Now, I do want to make sure that I'm not thought of as someone that has to be spoon fed, since I'm the major proponent on this. I've got cron jobs that I have to run due to the Wacom cintiq and how the new kernel does x or doesn't do x (and there are very few Cintiq users out there, so there isn't a quick good search for cintiqs specifically).

I don't mind the funky way of something small like getting translucent panels on Breeze Dark when despite all the available options that Plasma has, that isn't there (there may be a good reason for it, I haven't looked too much into that). I'm just point that out.

I don't consider this a security issue compared to something that I can't close off or I didn't have to actively initiate. If it's a zero day or something to where it's on, but should be off or vice versa, those would be security issues.

I think a lot of people assume that it's either one way or the other. If can't/don't want to handle it this way, then you must be one of "those".

I think that's missing out on a user base that just wants to get "stuff" done. Some come to Linux to just install and run and get work done. I don't think there is anything wrong with that, but maybe I'm apart of that lazy/ignorant faction.

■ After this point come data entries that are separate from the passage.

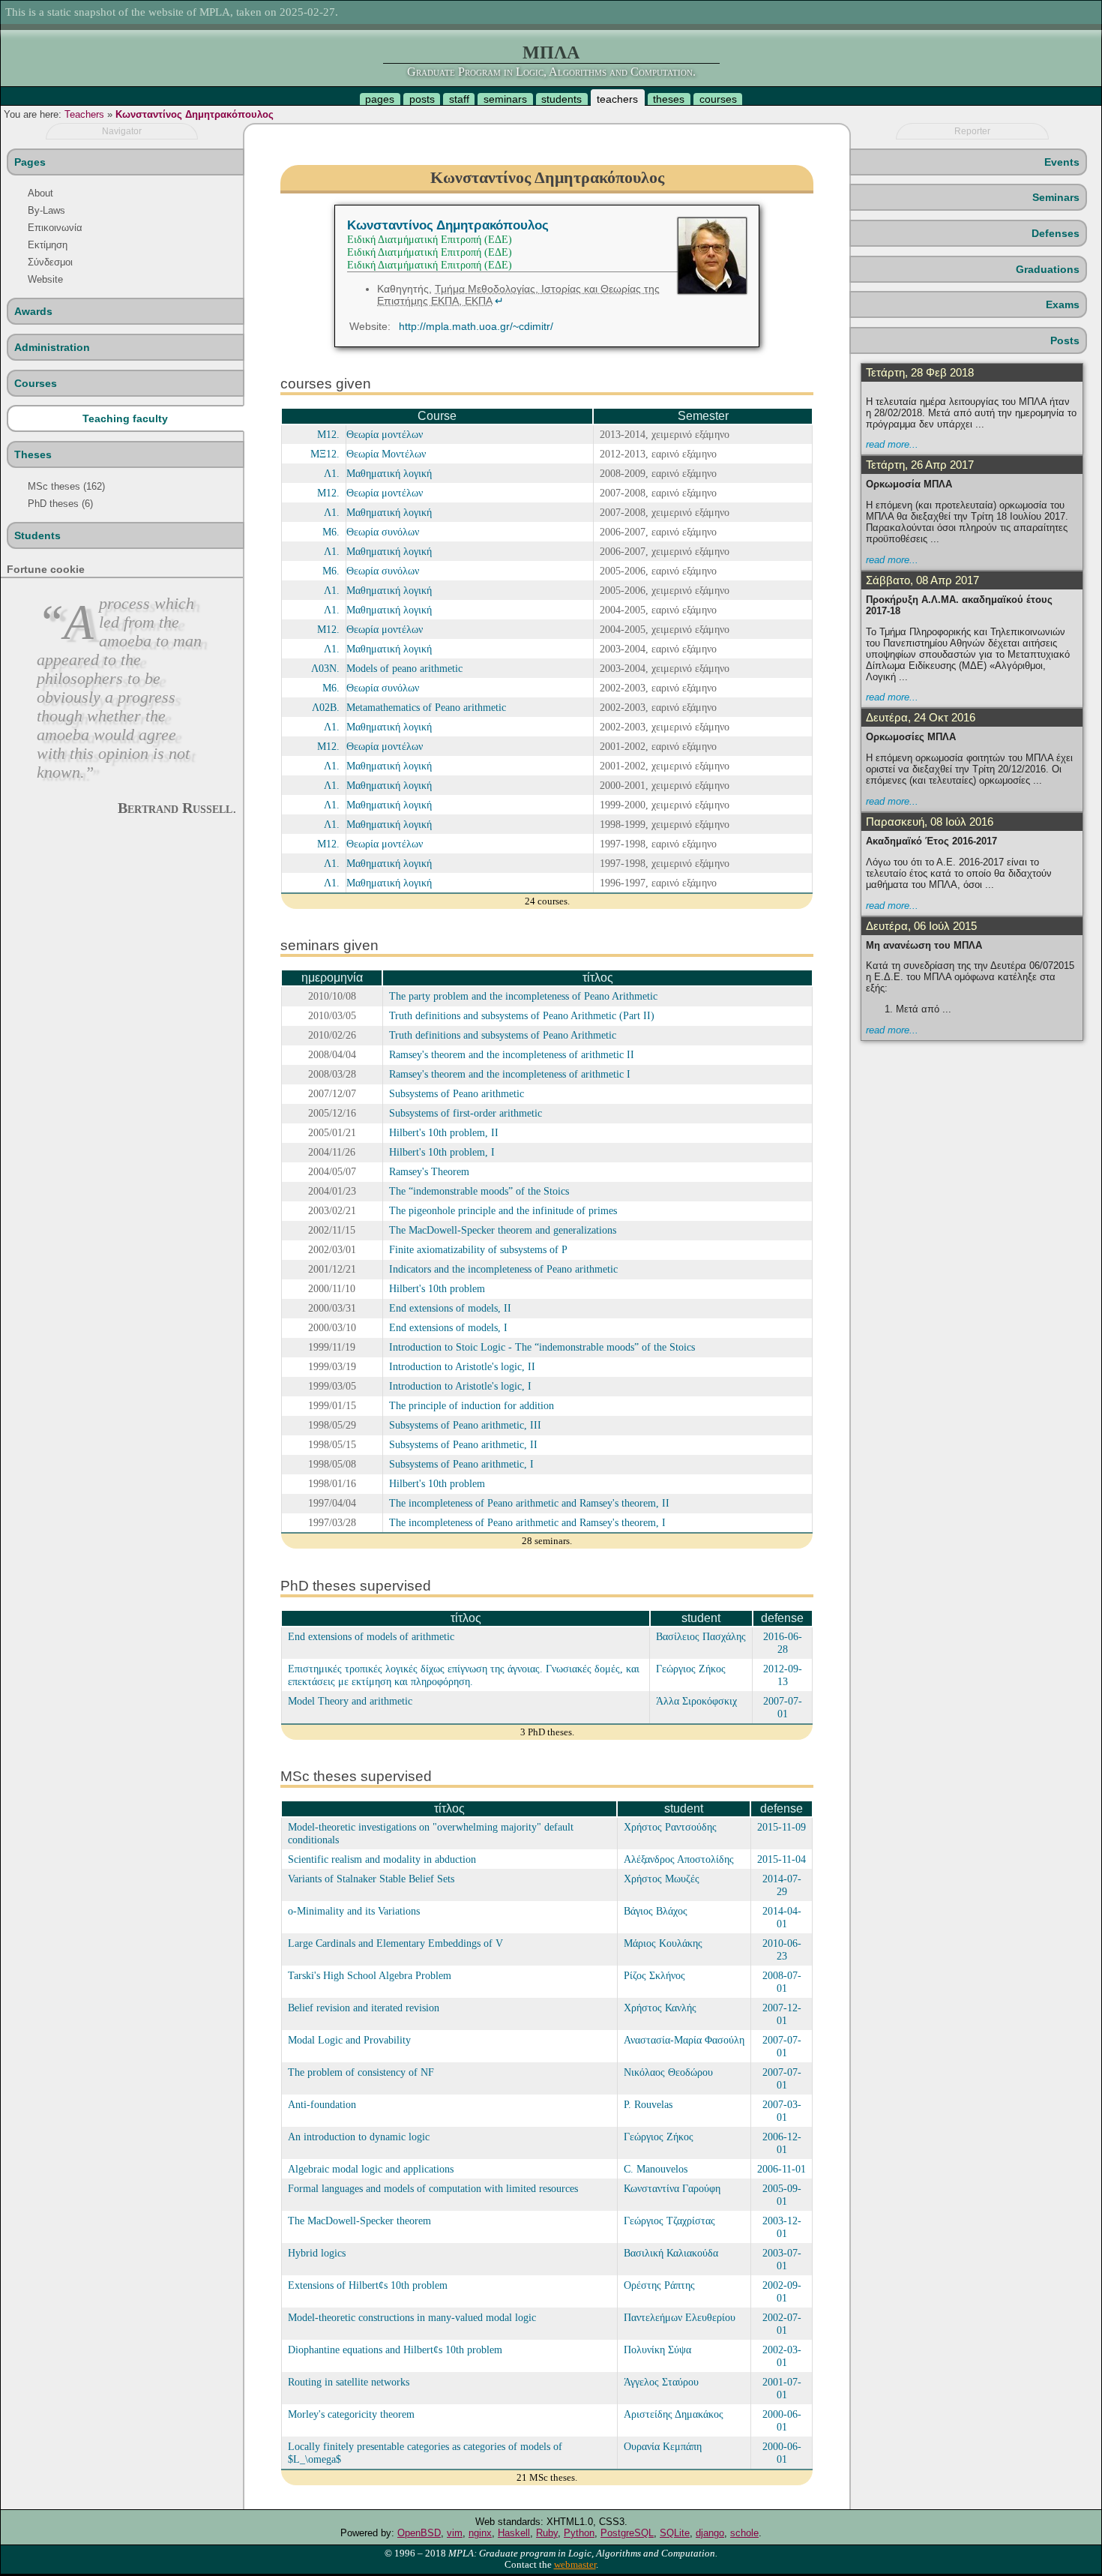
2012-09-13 (782, 1675)
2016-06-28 (782, 1642)
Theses (33, 454)
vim (455, 2533)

I would like to think that the 5 hrs that it took for me to come up with 3 lines of code to handle my Cintiq issue would have precluded that (this is just one example) and that eats into my work and getting stuff done, but that just might go into that lazy/ignorant faction. I dunno. Tell me your thoughts on that?

While I don't consider scripting things out the ying yang to be hard core dev work, it does impede working efficiency when the user is just trying to get work done.

I don't like the workflow of Krusader. I'm far more efficient in Dolphin/Nautilus/Nemo then I am in Krusader. I might be doing it wrong, I'm sure I am, but for my workflow, it isn't efficient.

I honestly don't think that at all. This type of exchange is how a learn (for better or for worse). As far as software development for myself, Electron dev work would be my most involved work (I don't consider scripts anything to hollar about in regards as a developer) that I do and I do believe some devs don't even consider that dev work at all. So I may not do any dev work depending on which camp your in.